Mpu Kuturan

Pendeta besar di Bali

Mpu Kuturan atau Senapati Mpu Rajakerta[1] adalah sebuah nama yang dikenal luas masyarakat Hindu di Bali. Ia hadir di Bali pada masa pemerintahan Udayana Warmadewa dan dikenal melalui sejumlah prasasti yang dikeluarkan oleh raja tersebut. Namun, dalam sejumlah lontar, nama "Mpu Kuturan", tidak menunjuk pada satu sosok melainkan tiga tokoh berbeda yang juga berasal dari masa pemerintahan Majapahit.

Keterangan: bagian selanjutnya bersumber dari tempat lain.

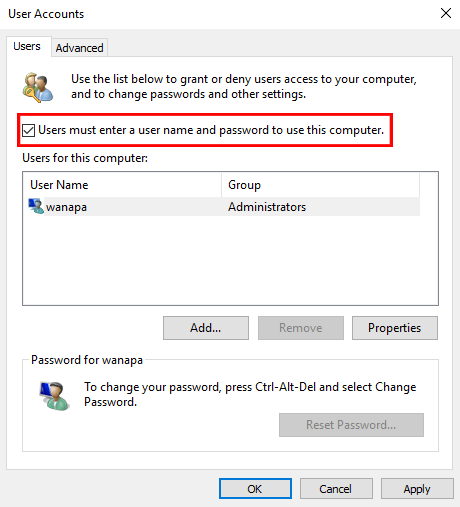Click the User Name column header
460x507 pixels.
click(122, 185)
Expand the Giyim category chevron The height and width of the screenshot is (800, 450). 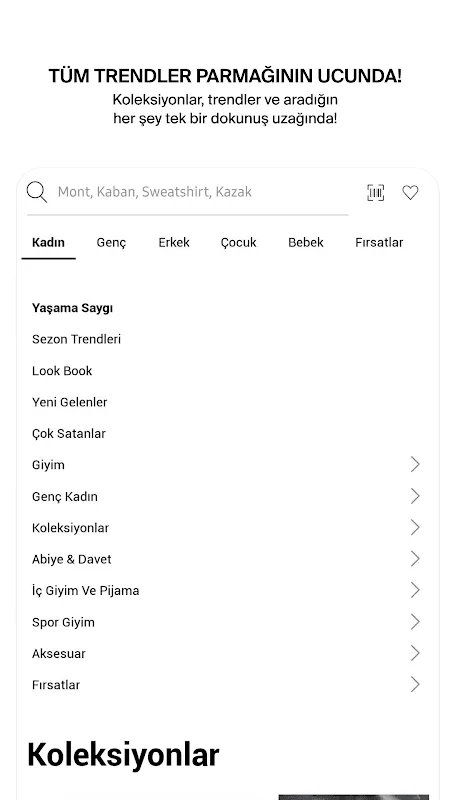pos(415,464)
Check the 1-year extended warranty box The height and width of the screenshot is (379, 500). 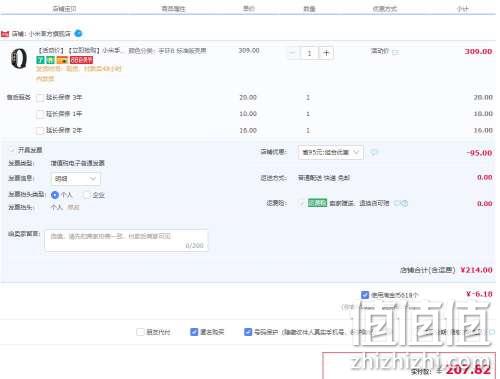click(x=40, y=114)
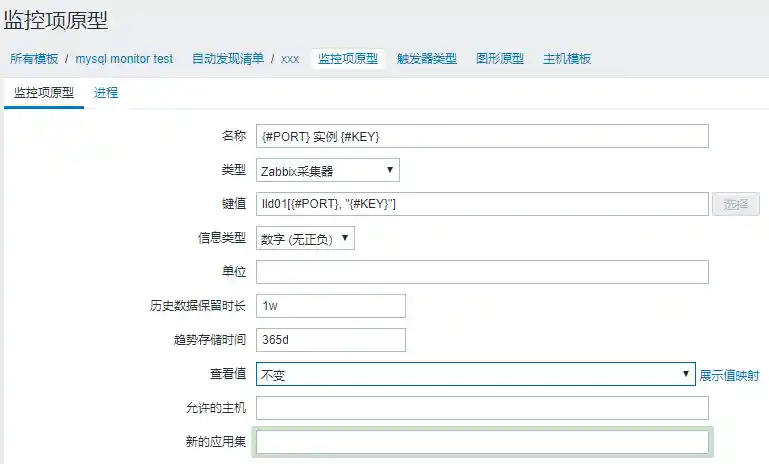The width and height of the screenshot is (769, 464).
Task: Switch to the 进程 tab
Action: pyautogui.click(x=106, y=93)
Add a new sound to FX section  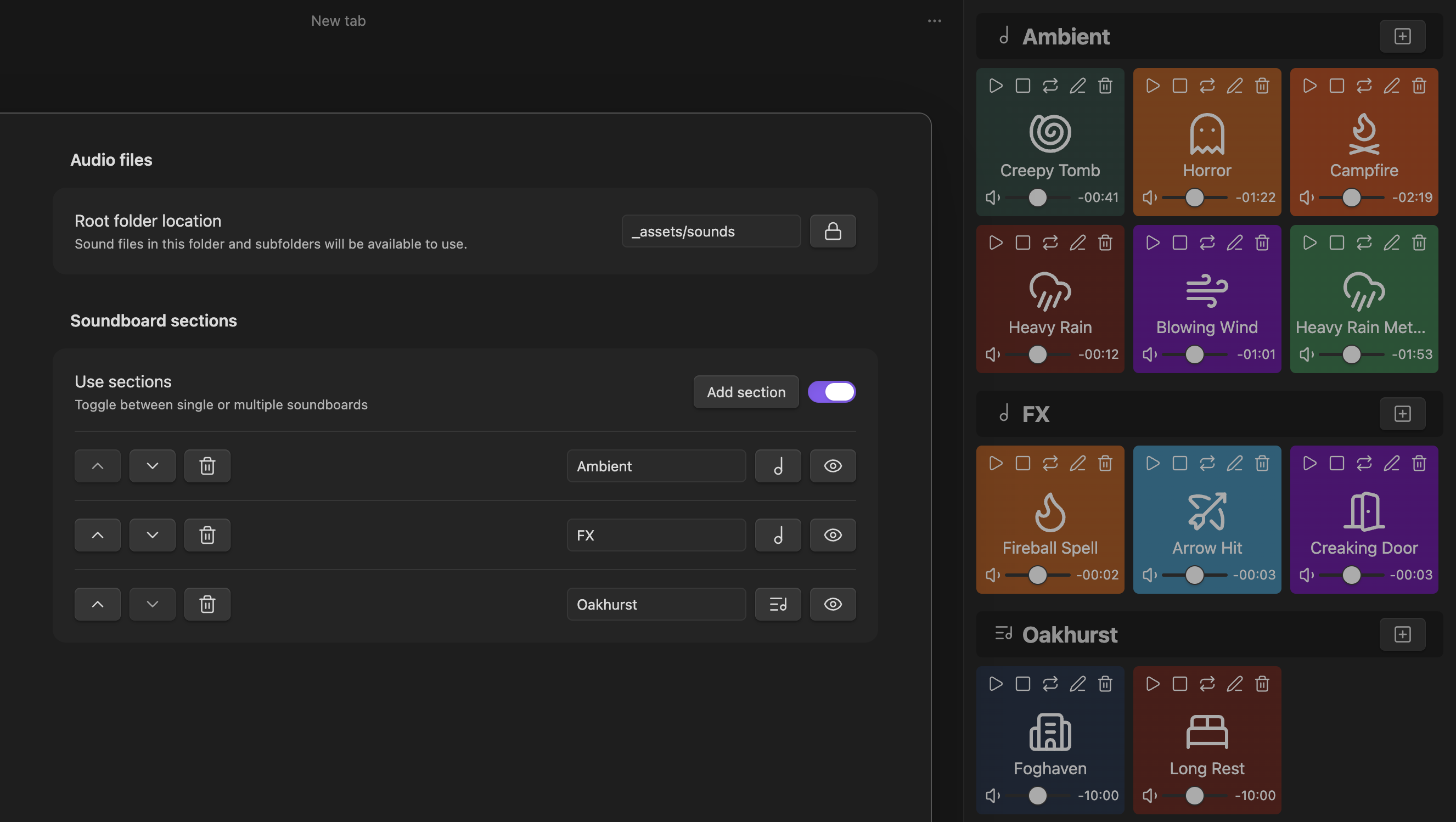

Dalam Babad Pasek yang disusun Jro Mangku Ketut Soebandi (2004:20-36), Mpu Kuturan muncul di dua periode terpisah yaitu masa pemerintahan Raja Sri Udayana Warmmadewa tahun çaka 923/1001 Masehi dan pada masa pemerintahan Raja Sri Masula Masuli tahun Caka 1246/1324 Masehi. Dalam lontar Raja Purana Pura Lempuyang, Gamongan, muncul nama Mpu Kuturan bersama keturunan Sri Pasung Grigis dan Sri Jaya Katong sekitar tahun 1324 Masehi, dan banyak opini masyarakat Mpu Kuturan identik dengan Senapati Kuturan (versi Bali).[2]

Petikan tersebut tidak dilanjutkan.